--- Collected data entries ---
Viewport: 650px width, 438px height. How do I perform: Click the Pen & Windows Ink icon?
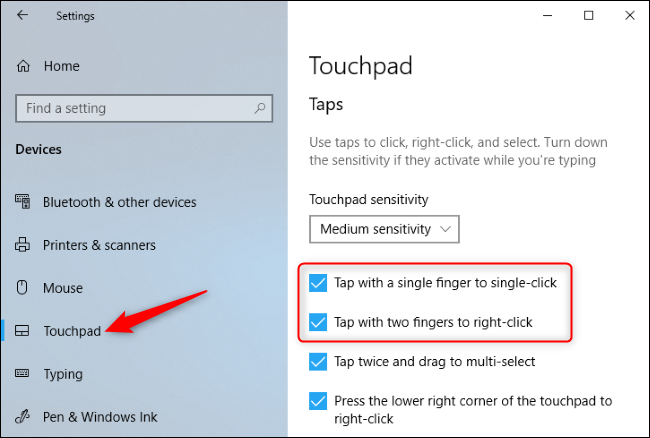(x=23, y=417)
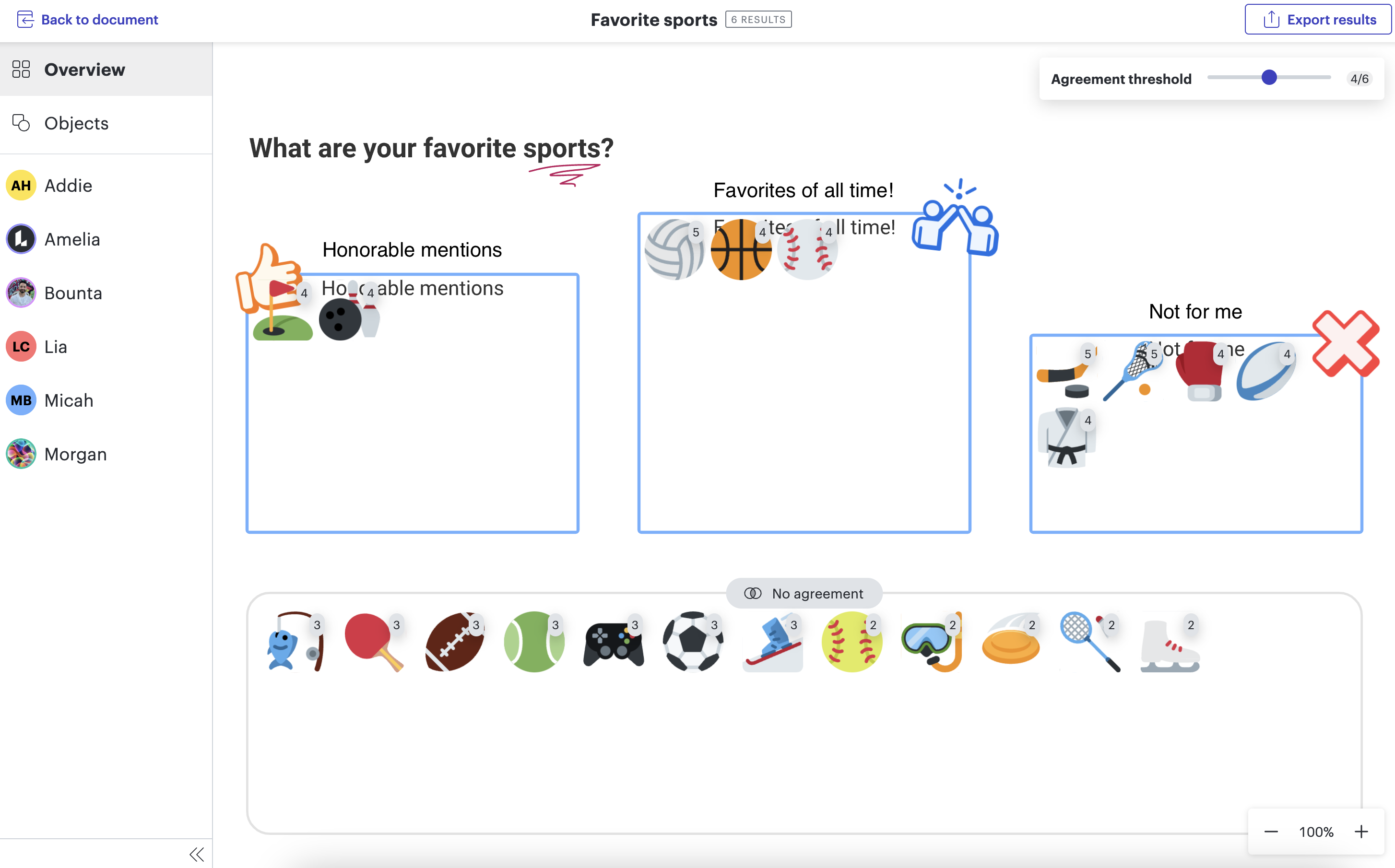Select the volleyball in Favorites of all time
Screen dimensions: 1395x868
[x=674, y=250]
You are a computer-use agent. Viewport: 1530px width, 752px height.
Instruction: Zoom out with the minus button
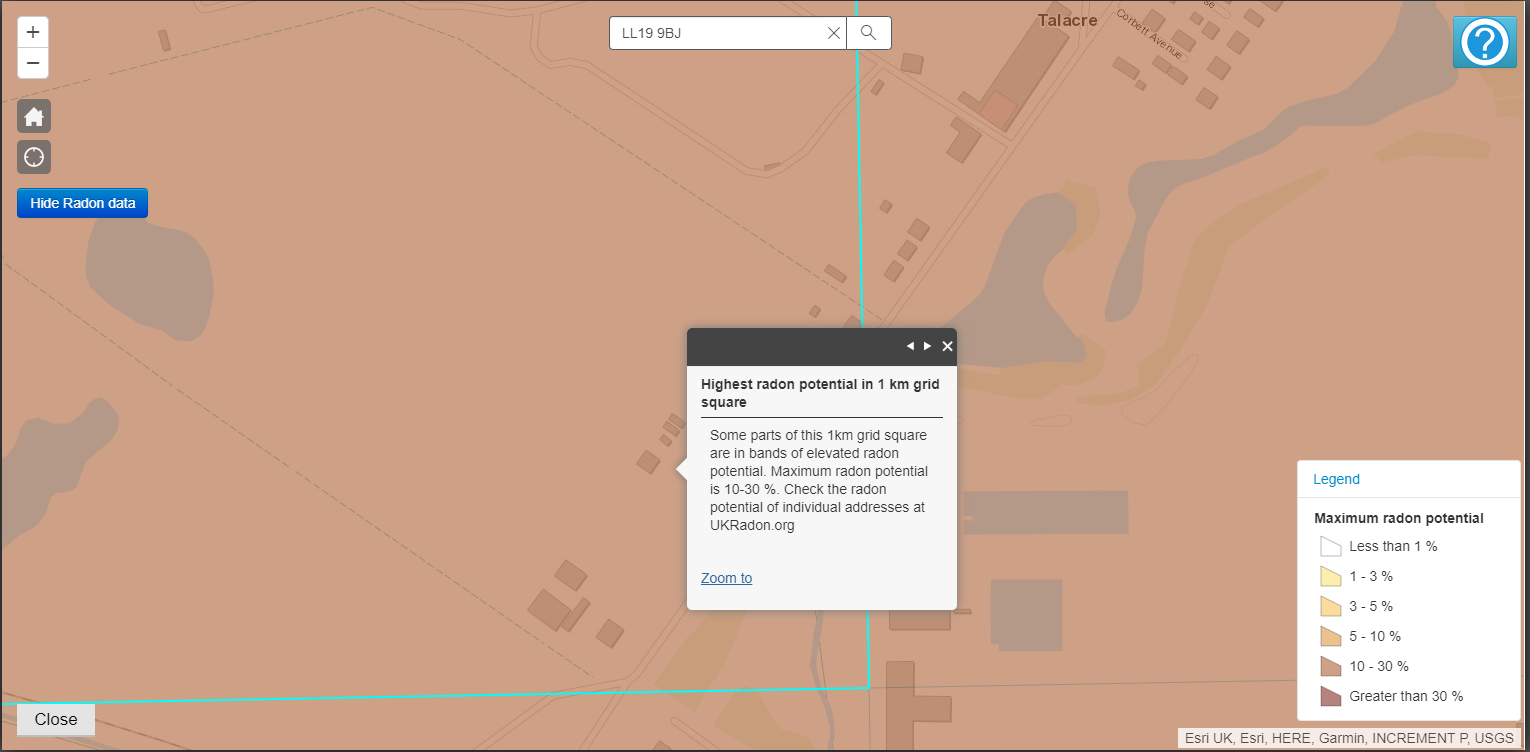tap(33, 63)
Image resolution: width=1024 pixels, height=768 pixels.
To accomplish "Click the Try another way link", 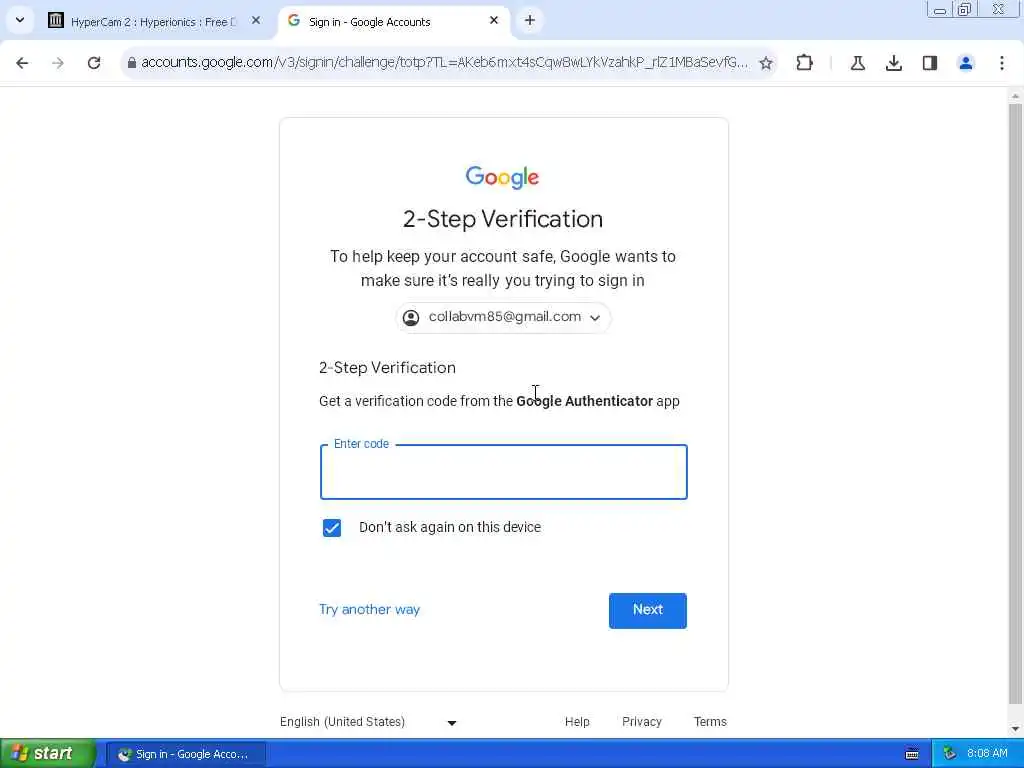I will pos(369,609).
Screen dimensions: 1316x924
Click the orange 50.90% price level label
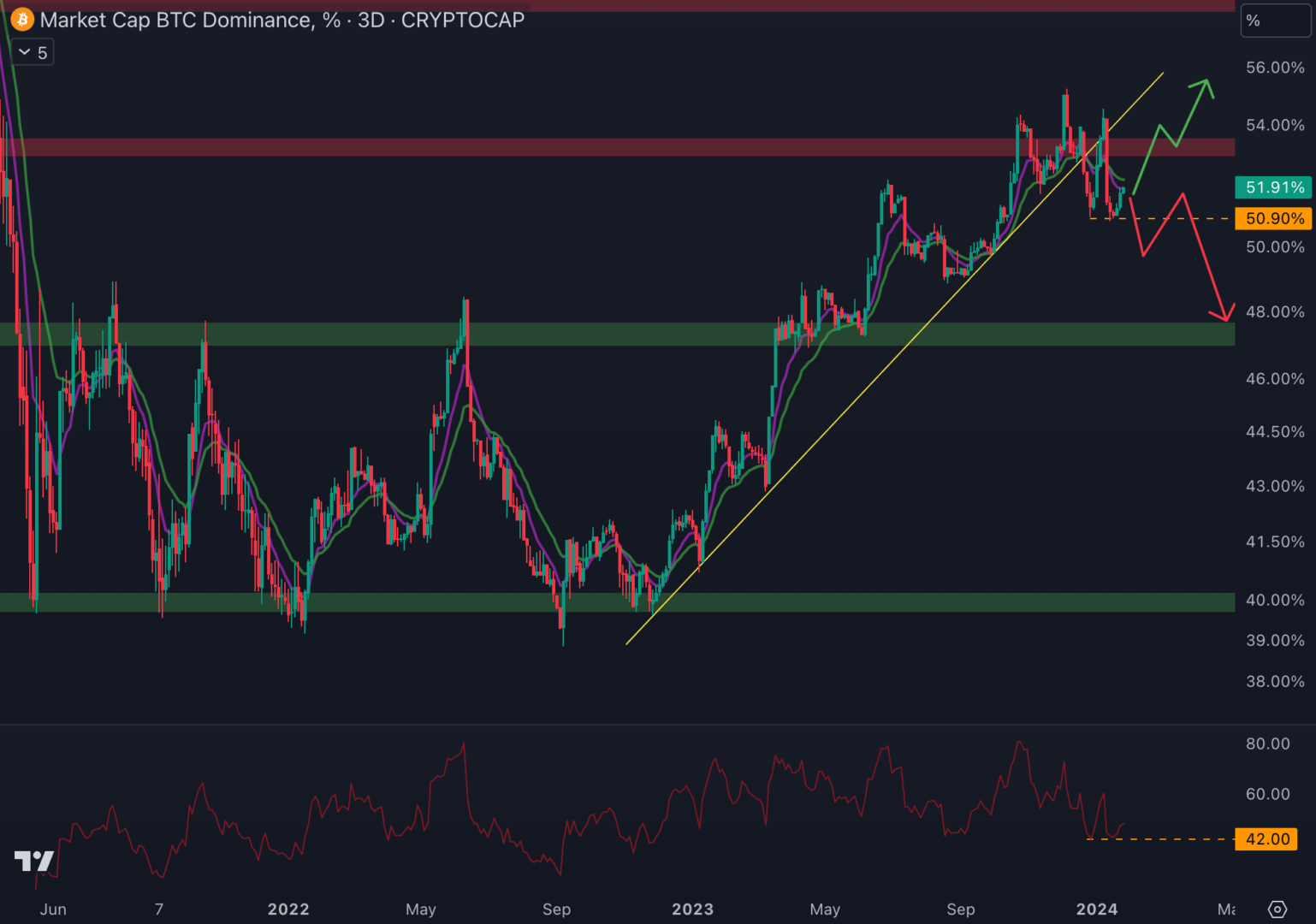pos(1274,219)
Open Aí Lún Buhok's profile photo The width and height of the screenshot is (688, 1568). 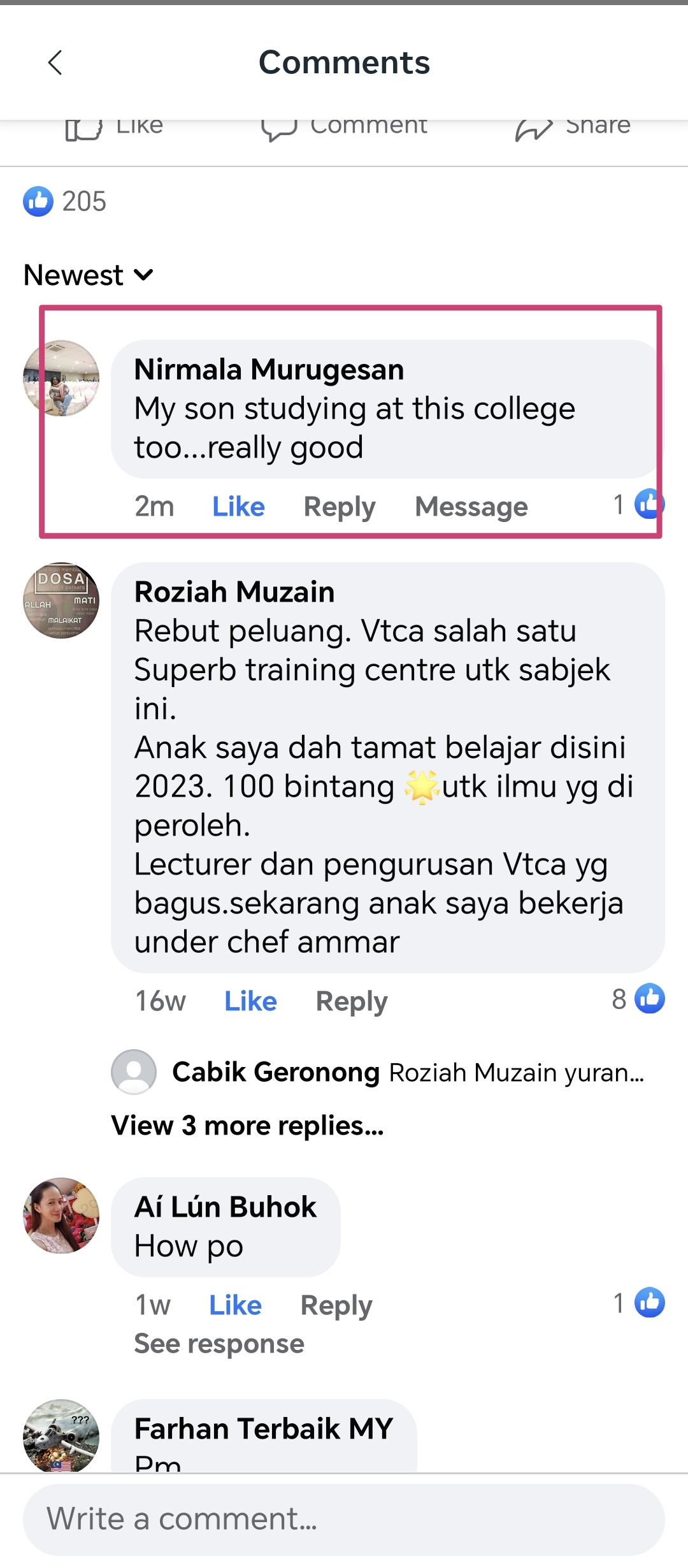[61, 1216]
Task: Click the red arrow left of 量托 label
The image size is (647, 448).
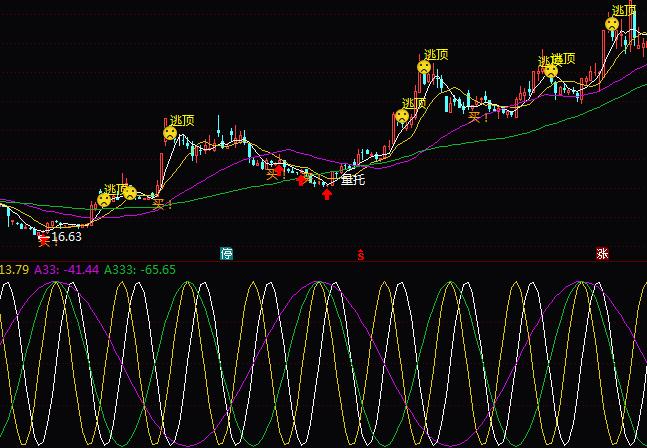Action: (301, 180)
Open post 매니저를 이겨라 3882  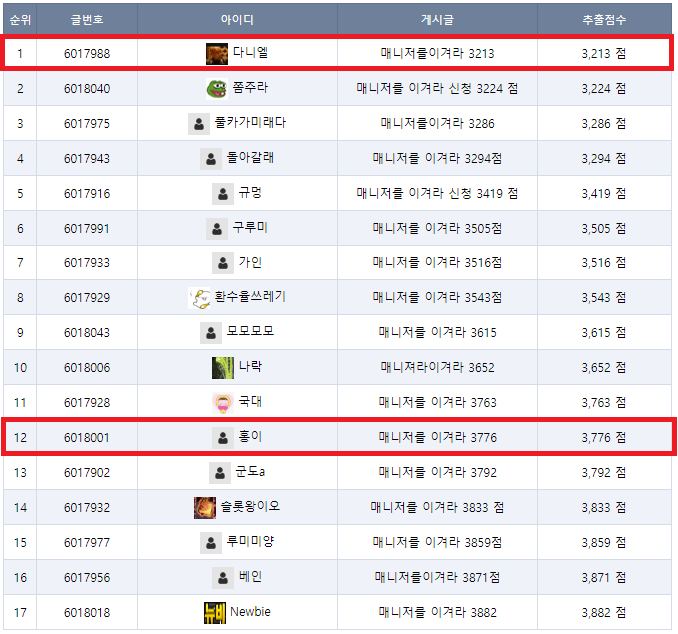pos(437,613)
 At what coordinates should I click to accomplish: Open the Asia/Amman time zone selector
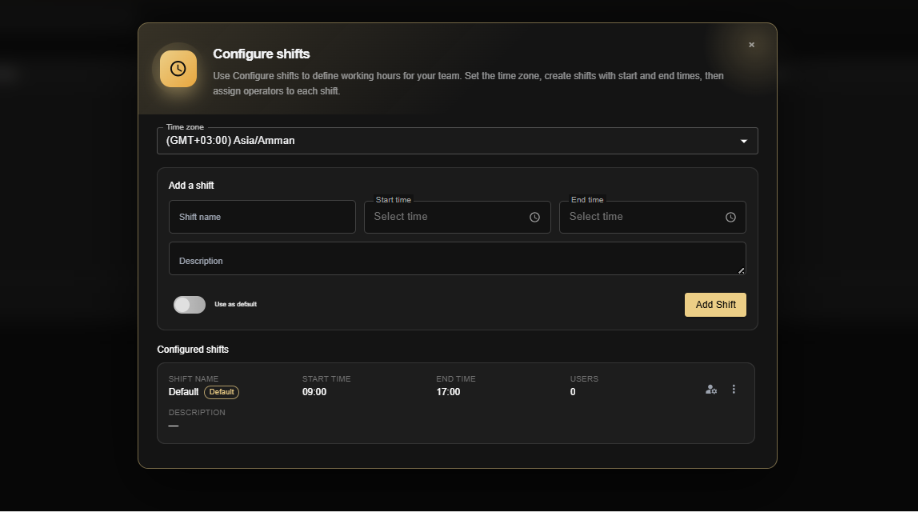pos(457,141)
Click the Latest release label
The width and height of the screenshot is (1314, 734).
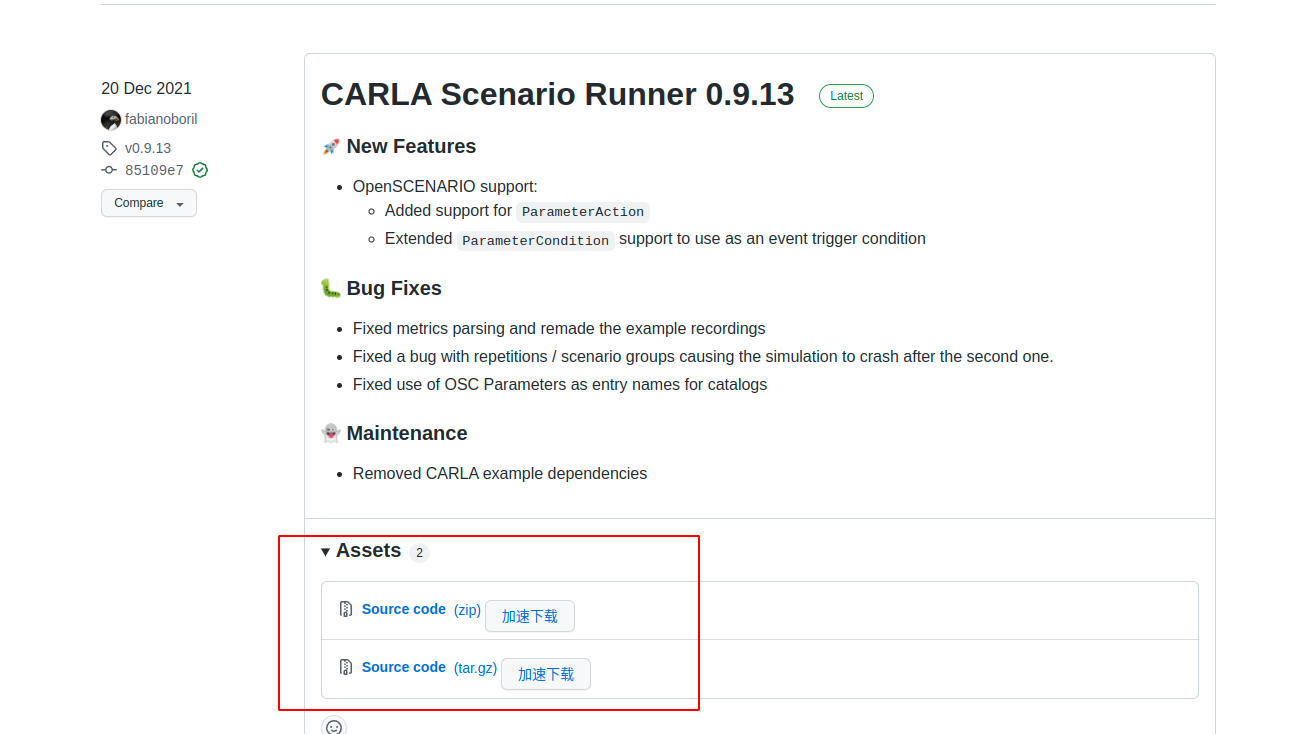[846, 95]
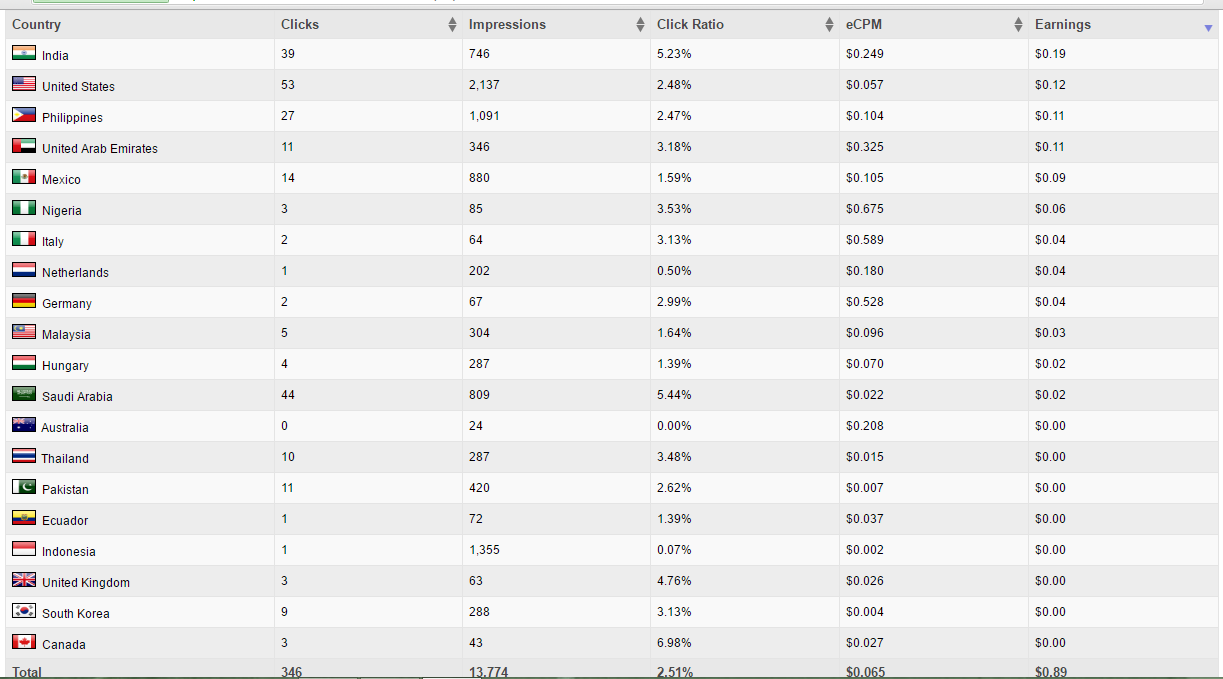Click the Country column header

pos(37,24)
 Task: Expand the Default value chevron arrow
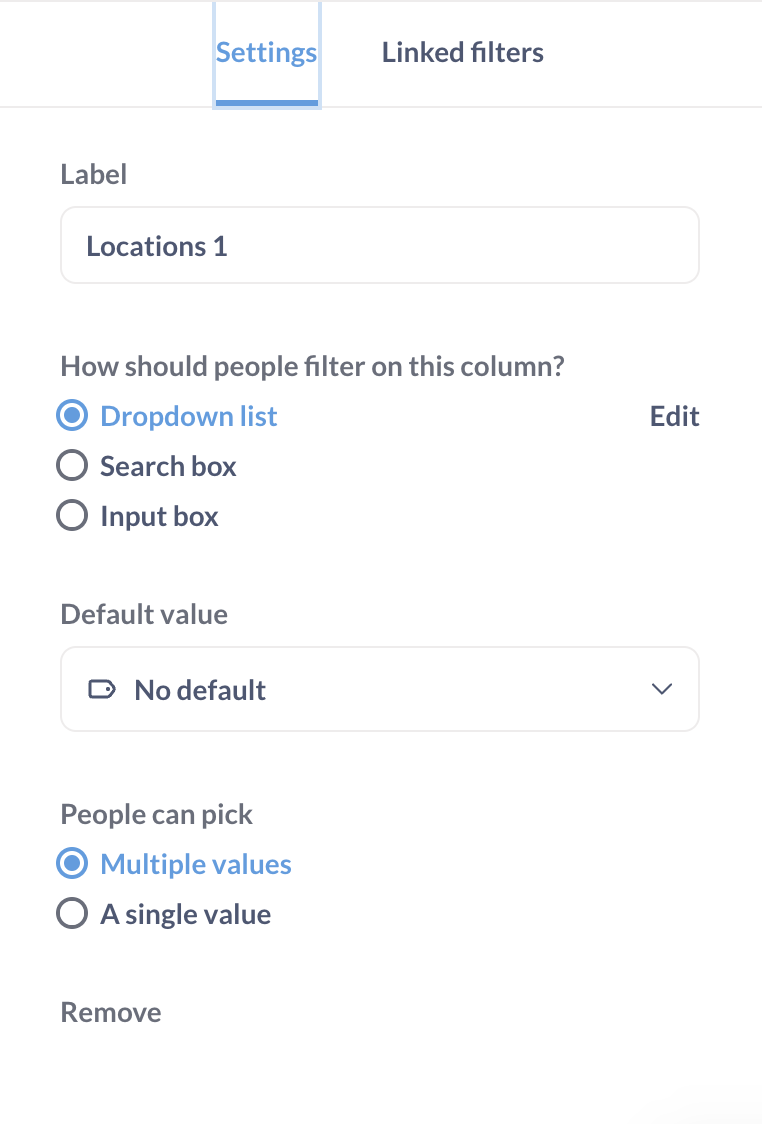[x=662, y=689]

--- WHAT YOU HAVE TO DO ---
Write out each line of the data above exactly, starting at the top and finishing with the line containing "Image resolution: width=1024"; omit the pictures.

--- SOLUTION TO THIS EXERCISE ---
Viewport: 650px width, 438px height. How do I perform: Click the Pen & Windows Ink icon?
(x=23, y=417)
Select the volleyball in Favorites of all time
Screen dimensions: 1395x868
[x=674, y=250]
You are a computer-use agent. Viewport: 1530px width, 752px height.
Instruction: Zoom out with the minus button
tap(33, 63)
Image resolution: width=1024 pixels, height=768 pixels.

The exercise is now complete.